The second quote, and this is the closing thought, is that as important as all of these ideas are—I have a PhD, I write books, I do political philosophy—as important as all that stuff is, it’s not the most important thing for any of us in the work that we’re doing to kind of build up a culture of life, and a marriage culture, and a culture that does honor God. The most important thing—and this is the lesson from Pope Benedict—is our witness. If you’re familiar at all with Benedict, he’s a world-class intellectual. He was a theologian, a professor of theology; he debated all of the leading intellectuals in Europe. There’s a quote that’s always stuck with me, it says, “It’s not the arguments of the philosophers and theologians that win converts; it’s the lives of the saints; it’s the beauty of holiness.” What actually is attractive to other people isn’t kind of the witty book chapter that we can give them; it’s what is our embodied witness. How are we living out the truth when it comes to marriage, when it comes to religious liberty, when it comes to life? What are we doing to welcome the stranger to our table?
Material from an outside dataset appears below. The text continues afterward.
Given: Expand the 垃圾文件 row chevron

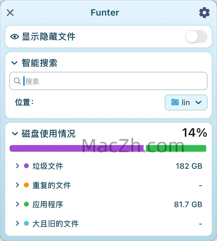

What are we doing to help out women facing unplanned pregnancies? What are we doing to help out the couples who are going through a rough patch in their marriage? How are we in our own families living out the beauty of the gospel on these issues? Precisely to be that witness to our neighbors that say, “What is it about that family across the street? They have all the same struggles and troubles that we have, but they seem to have a certain joy about it.” To my mind, this is something that is actually hopeful because this is entirely within our power. Regardless of what happens at the state house, regardless of what happens in DC, each and every one of us can decide what we do with our families, what we do with our relationships, what we do with our decisions. It’s within our power to cooperate with God’s grace to fulfill our vocation in life.